**PROBLEM**: In all of the material below, swap "screenshot" for "screen image" and write the lines out again with nothing else changed. Leave the pictures out of your answer.
** START OF TASK MATERIAL **
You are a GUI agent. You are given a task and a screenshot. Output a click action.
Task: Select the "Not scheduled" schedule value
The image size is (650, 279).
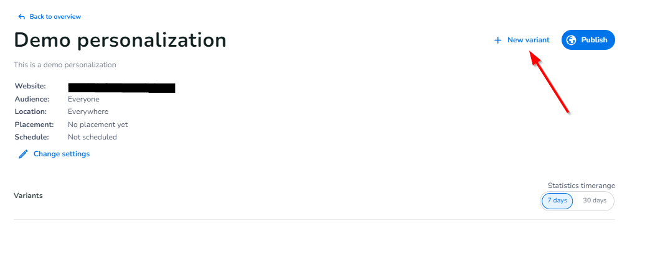[x=92, y=137]
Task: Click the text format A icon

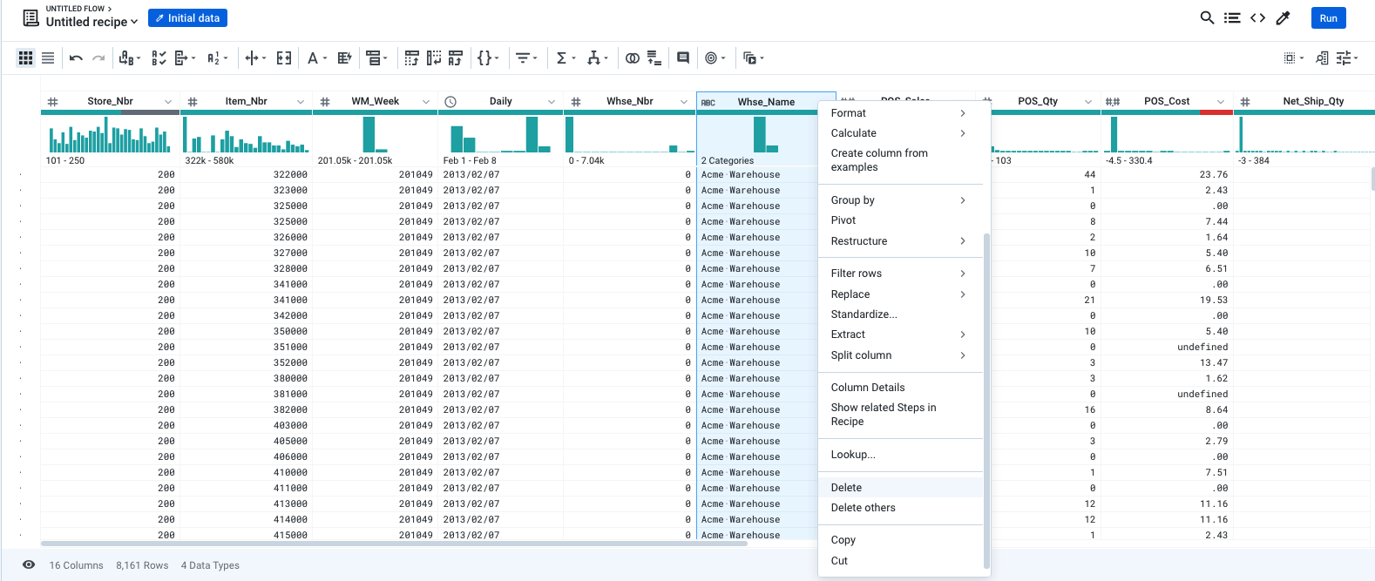Action: tap(313, 58)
** END OF TASK MATERIAL **
**CORRECT RESULT**:
You are a GUI agent. You are given a task and a screen image. Output a click action.
Task: Select the "Not scheduled" schedule value
The image size is (650, 279).
[x=92, y=137]
Task: Click the text format A icon

Action: tap(313, 58)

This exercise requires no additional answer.